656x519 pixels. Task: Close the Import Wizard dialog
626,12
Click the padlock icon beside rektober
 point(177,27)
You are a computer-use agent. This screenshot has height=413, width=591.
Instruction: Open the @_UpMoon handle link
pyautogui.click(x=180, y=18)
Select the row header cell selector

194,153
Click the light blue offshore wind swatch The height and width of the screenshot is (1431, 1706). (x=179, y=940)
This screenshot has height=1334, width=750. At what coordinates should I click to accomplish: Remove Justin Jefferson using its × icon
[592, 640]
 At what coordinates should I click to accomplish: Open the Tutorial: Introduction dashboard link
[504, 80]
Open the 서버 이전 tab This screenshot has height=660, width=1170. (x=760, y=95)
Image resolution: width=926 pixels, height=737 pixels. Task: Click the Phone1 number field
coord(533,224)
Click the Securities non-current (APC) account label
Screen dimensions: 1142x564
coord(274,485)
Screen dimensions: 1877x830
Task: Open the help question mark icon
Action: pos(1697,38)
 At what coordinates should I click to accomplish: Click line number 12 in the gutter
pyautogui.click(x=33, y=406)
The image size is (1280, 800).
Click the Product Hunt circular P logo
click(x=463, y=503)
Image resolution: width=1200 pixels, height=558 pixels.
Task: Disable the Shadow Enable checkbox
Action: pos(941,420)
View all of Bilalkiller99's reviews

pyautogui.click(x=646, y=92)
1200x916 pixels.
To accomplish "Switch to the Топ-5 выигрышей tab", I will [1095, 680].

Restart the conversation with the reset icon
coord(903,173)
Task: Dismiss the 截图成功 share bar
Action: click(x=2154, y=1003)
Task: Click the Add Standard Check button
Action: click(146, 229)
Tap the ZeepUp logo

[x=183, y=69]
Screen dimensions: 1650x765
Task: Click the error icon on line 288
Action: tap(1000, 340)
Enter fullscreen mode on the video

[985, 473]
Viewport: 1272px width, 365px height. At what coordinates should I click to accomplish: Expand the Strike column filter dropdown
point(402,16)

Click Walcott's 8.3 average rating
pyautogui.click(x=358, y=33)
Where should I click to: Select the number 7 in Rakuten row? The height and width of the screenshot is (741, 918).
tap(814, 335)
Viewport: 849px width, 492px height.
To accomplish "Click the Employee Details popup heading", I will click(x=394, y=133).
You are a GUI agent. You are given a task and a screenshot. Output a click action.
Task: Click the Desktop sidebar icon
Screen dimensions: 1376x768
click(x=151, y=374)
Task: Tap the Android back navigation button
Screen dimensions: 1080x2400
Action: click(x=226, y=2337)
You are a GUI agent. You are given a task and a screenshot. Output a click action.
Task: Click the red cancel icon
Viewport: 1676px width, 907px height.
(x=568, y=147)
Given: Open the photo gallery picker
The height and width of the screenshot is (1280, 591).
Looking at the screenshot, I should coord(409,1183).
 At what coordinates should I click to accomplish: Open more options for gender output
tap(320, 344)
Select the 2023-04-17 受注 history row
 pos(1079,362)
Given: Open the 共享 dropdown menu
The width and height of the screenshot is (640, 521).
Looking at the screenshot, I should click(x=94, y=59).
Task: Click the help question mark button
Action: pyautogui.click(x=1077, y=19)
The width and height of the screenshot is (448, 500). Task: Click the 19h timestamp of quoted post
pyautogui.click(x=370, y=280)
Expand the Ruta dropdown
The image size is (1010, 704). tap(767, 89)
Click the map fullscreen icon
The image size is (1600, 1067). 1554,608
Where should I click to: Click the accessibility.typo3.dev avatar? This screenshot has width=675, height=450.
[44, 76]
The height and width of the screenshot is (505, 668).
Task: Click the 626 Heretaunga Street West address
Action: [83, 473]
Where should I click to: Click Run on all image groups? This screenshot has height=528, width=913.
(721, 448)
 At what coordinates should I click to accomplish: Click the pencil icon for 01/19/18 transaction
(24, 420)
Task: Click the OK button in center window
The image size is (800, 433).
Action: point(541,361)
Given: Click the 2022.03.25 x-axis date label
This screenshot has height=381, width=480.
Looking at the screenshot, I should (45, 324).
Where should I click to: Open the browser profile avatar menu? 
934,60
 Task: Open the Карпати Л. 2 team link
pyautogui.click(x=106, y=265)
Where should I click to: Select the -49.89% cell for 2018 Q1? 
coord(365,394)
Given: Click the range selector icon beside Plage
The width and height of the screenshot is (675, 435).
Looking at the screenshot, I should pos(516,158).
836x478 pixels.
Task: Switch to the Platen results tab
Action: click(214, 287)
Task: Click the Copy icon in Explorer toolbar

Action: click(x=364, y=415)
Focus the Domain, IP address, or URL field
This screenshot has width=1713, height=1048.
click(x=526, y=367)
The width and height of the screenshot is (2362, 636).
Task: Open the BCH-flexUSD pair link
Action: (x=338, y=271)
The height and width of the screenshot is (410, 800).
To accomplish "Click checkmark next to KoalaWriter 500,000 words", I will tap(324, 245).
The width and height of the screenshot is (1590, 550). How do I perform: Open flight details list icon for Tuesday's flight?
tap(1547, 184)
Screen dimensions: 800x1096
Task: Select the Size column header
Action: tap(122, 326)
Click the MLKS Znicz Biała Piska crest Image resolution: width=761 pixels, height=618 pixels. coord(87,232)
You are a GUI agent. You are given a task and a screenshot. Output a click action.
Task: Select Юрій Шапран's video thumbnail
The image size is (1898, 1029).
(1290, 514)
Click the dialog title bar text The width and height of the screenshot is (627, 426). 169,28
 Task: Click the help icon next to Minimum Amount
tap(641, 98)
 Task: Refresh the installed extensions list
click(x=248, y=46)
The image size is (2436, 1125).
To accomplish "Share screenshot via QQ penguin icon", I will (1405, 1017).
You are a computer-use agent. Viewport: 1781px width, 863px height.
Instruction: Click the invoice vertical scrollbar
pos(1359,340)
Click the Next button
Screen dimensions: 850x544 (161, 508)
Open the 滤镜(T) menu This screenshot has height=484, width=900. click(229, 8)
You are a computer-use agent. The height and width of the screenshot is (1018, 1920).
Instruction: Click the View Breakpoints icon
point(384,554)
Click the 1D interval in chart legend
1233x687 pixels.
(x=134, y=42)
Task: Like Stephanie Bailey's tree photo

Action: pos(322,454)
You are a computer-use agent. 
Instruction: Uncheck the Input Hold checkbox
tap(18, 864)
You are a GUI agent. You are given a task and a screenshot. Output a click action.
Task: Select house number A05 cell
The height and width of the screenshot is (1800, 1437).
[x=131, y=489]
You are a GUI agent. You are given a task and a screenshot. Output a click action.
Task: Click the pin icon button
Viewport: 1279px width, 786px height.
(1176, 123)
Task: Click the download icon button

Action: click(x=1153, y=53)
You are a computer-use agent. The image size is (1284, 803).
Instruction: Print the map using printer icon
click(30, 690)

▬▬▬▬▬▬

WORK INSTRUCTION: Among the entries above, the line containing "Screen dimensions: 1376x768", the line containing "Given: Click the range", and all lines between them are to be restated word for word; nothing else belongs in the reply.

OUTPUT:
Screen dimensions: 1376x768
click(x=151, y=374)
Task: Tap the Android back navigation button
Screen dimensions: 1080x2400
Action: click(x=226, y=2337)
You are a GUI agent. You are given a task and a screenshot. Output a click action.
Task: Click the red cancel icon
Viewport: 1676px width, 907px height.
(x=568, y=147)
Given: Open the photo gallery picker
The height and width of the screenshot is (1280, 591).
Looking at the screenshot, I should coord(409,1183).
 At what coordinates should I click to accomplish: Open more options for gender output
tap(320, 344)
Select the 2023-04-17 受注 history row
 pos(1079,362)
Given: Open the 共享 dropdown menu
The width and height of the screenshot is (640, 521).
Looking at the screenshot, I should click(x=94, y=59).
Task: Click the help question mark button
Action: pyautogui.click(x=1077, y=19)
The width and height of the screenshot is (448, 500). Task: Click the 19h timestamp of quoted post
pyautogui.click(x=370, y=280)
Expand the Ruta dropdown
The image size is (1010, 704). tap(767, 89)
Click the map fullscreen icon
The image size is (1600, 1067). 1554,608
Where should I click to: Click the accessibility.typo3.dev avatar? This screenshot has width=675, height=450.
[44, 76]
The height and width of the screenshot is (505, 668).
Task: Click the 626 Heretaunga Street West address
Action: [83, 473]
Where should I click to: Click Run on all image groups? This screenshot has height=528, width=913.
(721, 448)
 At what coordinates should I click to accomplish: Click the pencil icon for 01/19/18 transaction
(24, 420)
Task: Click the OK button in center window
The image size is (800, 433).
Action: point(541,361)
Given: Click the 2022.03.25 x-axis date label
This screenshot has height=381, width=480.
Looking at the screenshot, I should (45, 324).
Where should I click to: Open the browser profile avatar menu? 
934,60
 Task: Open the Карпати Л. 2 team link
pyautogui.click(x=106, y=265)
Where should I click to: Select the -49.89% cell for 2018 Q1? 
coord(365,394)
Given: Click the range selector icon beside Plage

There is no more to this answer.